Dr. Jack Clark became the second Idahoan to get the COVID-19 vaccine on Monday.

REXBURG, Idaho — Dr. Jack Clark, an internal medicine doctor at Madison Memorial Hospital in Rexburg, became the second Idahoan to get the COVID-19 vaccine on Monday.

The hospital is the first facility in the state to receive and offer doses of the Pfizer vaccine to several frontline workers.

Clark was not the first Idahoan to receive the vaccine: that honor falls to Dr. Russel Mcune of Rexburg, an emergency room physician who works with COVID-19 patients regularly.

Although he has been at the Rexburg hospital for three and a half years, Clark has been working in the intensive care and COVID-19 units for the past eight months.

Nearly ten months into the COVID-19 pandemic, Idaho is finally receiving shipments of the vaccine. 13,650 doses are expected to arrive in the Gem State by the end of this week.

Clark has been studying the coronavirus and the vaccine since February. He got a look at the Pfizer brief explaining how the vaccine works and was medically impressed with how it was developed.

"I think our administration has been very proactive in terms of, we're doing some of the monotherapies, we're doing things trying to take care of patients," Clark said. "The other side of it is that we have had quite a few cases here. We have a university here with a lot of college students and we've led the nation a couple times in terms of new cases per day per 100,000. In one sense, we're a hot spot even though our total numbers are just under 5,000 right now per 100,000 people. We've had quite an outbreak in this area." 

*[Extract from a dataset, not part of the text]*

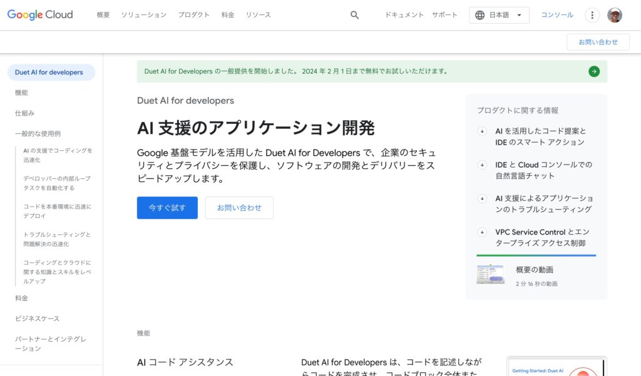Select 概要 in the top navigation
Image resolution: width=641 pixels, height=376 pixels.
point(103,15)

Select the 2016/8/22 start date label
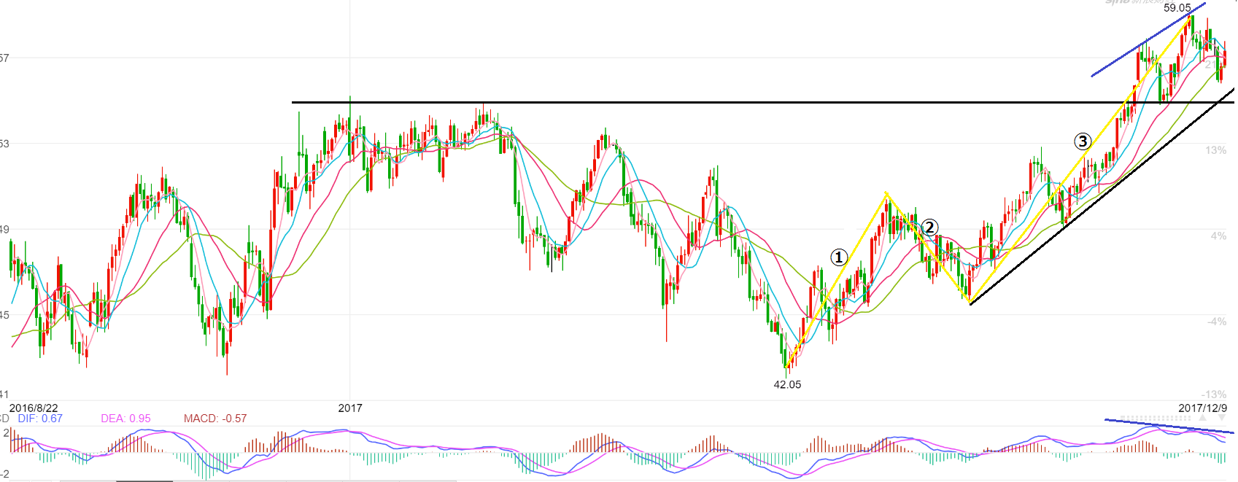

Upon receiving the vaccine, Clark had no hesitation, even with the quick approval from the Federal Drug Administration (FDA).

"I have been treating COVID patients for the past seven months and from outpatient to in-patient, I have seen the very sickest of the sick patients in the ICU's and I have seen the college kids with runny noses with basically nothing from it," he said. "And as far as I can tell there's no way to predict who is going to get what kind of disease, and so looking at the patient on the ventilator versus getting the vaccine, to me the vaccine is a no-brainer." 

As the vaccine rollout begins, people still have trepidation about the vaccine and the virus. Clark, however, wants the public to acknowledge the risk associated in all choices, even those not related to COVID-19.

"Everything that we do in life, there's chances we may have to take but looking at the options in terms of the risk of getting this virus, which is a real virus, it does cause real disease, versus the risk of a vaccine, the best way to protect our population and individual people is to get the vaccine," he said. "Getting it so your body's immune system will be ready to fight this virus if and when you're actually exposed to it."